• _WHAT YOU WILL DO_
Within the records below is a range that opens at the line with "Open the ORF Summary tab" and closes at the line with "Task: Confirm availability". Return that range word for word, both ends included, and only that range.

• _Stored items_
--- START ---

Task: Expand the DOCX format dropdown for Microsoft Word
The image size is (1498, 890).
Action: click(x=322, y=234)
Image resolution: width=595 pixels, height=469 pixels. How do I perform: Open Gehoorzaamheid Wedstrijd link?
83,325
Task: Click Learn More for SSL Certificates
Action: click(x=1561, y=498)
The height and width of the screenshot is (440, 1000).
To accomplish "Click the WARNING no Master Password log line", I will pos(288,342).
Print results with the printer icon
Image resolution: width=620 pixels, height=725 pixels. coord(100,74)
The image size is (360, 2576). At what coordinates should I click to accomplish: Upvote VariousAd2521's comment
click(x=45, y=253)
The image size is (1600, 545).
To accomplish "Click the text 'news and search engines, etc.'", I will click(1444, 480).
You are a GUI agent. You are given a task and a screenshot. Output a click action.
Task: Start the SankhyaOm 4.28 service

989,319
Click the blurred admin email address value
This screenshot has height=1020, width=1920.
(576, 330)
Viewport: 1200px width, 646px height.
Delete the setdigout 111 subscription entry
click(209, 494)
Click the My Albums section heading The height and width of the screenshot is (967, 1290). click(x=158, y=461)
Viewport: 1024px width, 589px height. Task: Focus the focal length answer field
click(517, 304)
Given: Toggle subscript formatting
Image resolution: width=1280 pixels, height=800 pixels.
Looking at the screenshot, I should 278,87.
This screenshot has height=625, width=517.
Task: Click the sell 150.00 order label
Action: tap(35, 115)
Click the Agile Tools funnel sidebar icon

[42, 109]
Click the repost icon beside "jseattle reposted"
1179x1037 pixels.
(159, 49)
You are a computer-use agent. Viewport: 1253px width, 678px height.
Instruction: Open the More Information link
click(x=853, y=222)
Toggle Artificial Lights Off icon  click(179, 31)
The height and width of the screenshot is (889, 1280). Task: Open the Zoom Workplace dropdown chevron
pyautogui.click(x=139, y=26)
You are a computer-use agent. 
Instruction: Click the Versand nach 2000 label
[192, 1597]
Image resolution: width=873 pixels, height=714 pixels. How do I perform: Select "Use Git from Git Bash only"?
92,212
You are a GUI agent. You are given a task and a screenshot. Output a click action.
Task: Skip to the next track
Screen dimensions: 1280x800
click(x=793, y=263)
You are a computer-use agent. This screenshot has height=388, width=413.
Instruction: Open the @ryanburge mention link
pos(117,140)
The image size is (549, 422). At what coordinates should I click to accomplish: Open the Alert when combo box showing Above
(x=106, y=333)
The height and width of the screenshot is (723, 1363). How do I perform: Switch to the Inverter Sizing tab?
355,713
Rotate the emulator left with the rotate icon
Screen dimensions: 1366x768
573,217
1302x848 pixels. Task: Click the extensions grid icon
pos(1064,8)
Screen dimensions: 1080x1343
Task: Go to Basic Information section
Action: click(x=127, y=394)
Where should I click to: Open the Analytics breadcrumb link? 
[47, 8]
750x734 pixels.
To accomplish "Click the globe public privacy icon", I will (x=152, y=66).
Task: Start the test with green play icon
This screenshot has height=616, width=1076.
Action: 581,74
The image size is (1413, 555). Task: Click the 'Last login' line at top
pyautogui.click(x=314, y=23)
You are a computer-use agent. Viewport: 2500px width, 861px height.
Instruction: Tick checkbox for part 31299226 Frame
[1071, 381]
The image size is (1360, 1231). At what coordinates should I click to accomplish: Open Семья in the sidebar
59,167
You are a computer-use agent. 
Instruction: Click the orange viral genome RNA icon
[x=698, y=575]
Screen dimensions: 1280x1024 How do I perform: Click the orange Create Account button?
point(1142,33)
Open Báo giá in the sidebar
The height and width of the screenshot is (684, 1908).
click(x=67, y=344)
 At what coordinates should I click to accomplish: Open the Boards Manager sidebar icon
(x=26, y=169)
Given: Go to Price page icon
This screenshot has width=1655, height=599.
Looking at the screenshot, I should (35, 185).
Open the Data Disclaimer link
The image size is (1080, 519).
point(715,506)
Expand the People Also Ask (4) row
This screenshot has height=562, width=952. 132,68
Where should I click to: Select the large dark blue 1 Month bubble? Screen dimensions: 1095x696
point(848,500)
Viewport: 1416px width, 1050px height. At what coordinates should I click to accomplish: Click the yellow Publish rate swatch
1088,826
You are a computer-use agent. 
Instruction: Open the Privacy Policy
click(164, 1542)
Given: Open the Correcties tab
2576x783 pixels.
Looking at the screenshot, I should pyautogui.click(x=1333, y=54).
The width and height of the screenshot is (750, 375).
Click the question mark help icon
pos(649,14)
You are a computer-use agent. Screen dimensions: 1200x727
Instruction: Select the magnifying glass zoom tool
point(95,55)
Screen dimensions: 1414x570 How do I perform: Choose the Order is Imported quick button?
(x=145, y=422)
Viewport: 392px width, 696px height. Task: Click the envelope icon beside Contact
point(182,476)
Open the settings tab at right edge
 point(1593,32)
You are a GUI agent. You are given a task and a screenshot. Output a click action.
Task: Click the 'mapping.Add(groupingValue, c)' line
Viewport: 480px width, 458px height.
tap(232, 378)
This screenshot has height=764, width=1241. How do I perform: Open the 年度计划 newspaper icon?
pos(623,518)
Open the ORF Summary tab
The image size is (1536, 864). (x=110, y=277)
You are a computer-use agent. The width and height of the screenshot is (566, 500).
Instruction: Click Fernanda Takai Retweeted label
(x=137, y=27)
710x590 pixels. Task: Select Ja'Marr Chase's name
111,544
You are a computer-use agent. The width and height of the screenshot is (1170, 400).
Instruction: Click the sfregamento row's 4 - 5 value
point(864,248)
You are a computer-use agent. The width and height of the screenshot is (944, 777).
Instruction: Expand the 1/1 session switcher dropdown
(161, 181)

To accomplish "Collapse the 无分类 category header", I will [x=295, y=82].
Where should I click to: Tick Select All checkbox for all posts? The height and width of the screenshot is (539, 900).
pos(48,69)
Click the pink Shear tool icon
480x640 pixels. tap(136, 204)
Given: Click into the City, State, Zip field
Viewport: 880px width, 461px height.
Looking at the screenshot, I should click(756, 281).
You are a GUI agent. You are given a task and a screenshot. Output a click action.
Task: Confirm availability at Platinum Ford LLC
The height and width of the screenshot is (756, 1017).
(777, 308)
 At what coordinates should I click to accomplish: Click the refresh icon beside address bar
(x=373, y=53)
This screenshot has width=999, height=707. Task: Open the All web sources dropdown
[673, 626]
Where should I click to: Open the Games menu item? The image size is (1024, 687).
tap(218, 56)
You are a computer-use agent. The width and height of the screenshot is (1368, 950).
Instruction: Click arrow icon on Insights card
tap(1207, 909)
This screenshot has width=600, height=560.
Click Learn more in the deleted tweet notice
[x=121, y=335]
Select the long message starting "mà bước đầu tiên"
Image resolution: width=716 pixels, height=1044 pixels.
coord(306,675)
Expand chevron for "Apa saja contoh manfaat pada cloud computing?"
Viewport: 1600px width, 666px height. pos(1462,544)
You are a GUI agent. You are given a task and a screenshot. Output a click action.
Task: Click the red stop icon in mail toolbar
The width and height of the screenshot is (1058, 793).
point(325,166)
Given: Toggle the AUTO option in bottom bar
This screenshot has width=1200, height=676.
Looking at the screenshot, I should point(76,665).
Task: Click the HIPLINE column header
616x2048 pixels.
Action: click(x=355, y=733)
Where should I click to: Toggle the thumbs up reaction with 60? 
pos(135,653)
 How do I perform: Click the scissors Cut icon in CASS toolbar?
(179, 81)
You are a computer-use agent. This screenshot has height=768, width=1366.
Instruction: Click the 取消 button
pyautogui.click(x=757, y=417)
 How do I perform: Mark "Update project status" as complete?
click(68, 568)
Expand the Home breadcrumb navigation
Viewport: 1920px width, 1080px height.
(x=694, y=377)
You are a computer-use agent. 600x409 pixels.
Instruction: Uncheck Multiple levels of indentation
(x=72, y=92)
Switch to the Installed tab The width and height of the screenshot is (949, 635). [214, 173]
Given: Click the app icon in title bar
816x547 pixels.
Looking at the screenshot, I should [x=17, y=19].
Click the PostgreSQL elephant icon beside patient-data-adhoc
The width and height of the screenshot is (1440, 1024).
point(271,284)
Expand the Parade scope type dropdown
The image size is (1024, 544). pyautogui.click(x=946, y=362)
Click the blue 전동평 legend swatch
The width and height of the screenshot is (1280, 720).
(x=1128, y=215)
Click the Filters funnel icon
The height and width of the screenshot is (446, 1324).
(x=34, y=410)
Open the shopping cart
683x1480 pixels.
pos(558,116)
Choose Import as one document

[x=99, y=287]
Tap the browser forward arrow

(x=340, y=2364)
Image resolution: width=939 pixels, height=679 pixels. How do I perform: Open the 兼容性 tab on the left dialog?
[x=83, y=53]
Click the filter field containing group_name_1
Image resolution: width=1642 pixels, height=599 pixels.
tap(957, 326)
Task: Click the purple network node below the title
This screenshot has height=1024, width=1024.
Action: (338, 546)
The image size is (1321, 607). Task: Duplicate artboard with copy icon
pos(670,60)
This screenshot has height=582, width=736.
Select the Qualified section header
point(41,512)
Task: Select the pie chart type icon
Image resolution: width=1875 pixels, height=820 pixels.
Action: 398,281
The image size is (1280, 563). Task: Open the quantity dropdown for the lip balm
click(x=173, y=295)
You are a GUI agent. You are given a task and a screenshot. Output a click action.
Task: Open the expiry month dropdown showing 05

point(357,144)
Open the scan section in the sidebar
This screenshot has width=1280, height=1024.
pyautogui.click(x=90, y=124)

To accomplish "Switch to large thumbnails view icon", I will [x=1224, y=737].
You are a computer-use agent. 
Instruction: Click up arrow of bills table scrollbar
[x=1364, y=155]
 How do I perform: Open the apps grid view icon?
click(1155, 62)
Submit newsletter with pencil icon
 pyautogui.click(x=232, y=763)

--- END ---

• _EXERCISE SOLUTION_
Open the ORF Summary tab
The image size is (1536, 864). (x=110, y=277)
You are a computer-use agent. The width and height of the screenshot is (566, 500).
Instruction: Click Fernanda Takai Retweeted label
(x=137, y=27)
710x590 pixels. Task: Select Ja'Marr Chase's name
111,544
You are a computer-use agent. The width and height of the screenshot is (1170, 400).
Instruction: Click the sfregamento row's 4 - 5 value
point(864,248)
You are a computer-use agent. The width and height of the screenshot is (944, 777).
Instruction: Expand the 1/1 session switcher dropdown
(161, 181)

To accomplish "Collapse the 无分类 category header", I will [x=295, y=82].
Where should I click to: Tick Select All checkbox for all posts? The height and width of the screenshot is (539, 900).
pos(48,69)
Click the pink Shear tool icon
480x640 pixels. tap(136, 204)
Given: Click into the City, State, Zip field
Viewport: 880px width, 461px height.
Looking at the screenshot, I should click(756, 281).
You are a GUI agent. You are given a task and a screenshot. Output a click action.
Task: Confirm availability at Platinum Ford LLC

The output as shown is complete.